-- What is needed --
Extract the line that contains "This screenshot has width=614, height=487." and every line after it to the end of the records below, exactly as written and nothing else.

BEGIN

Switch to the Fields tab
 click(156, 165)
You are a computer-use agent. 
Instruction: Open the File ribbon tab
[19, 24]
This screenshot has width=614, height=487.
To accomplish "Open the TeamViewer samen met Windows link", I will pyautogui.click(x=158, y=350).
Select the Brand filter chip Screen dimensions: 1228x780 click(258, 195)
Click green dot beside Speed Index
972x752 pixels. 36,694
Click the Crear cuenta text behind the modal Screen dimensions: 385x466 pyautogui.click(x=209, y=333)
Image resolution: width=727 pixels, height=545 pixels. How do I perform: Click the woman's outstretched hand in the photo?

END

-- Written solution --
This screenshot has width=614, height=487.
To accomplish "Open the TeamViewer samen met Windows link", I will pyautogui.click(x=158, y=350).
Select the Brand filter chip Screen dimensions: 1228x780 click(258, 195)
Click green dot beside Speed Index
972x752 pixels. 36,694
Click the Crear cuenta text behind the modal Screen dimensions: 385x466 pyautogui.click(x=209, y=333)
Image resolution: width=727 pixels, height=545 pixels. How do I perform: Click the woman's outstretched hand in the photo?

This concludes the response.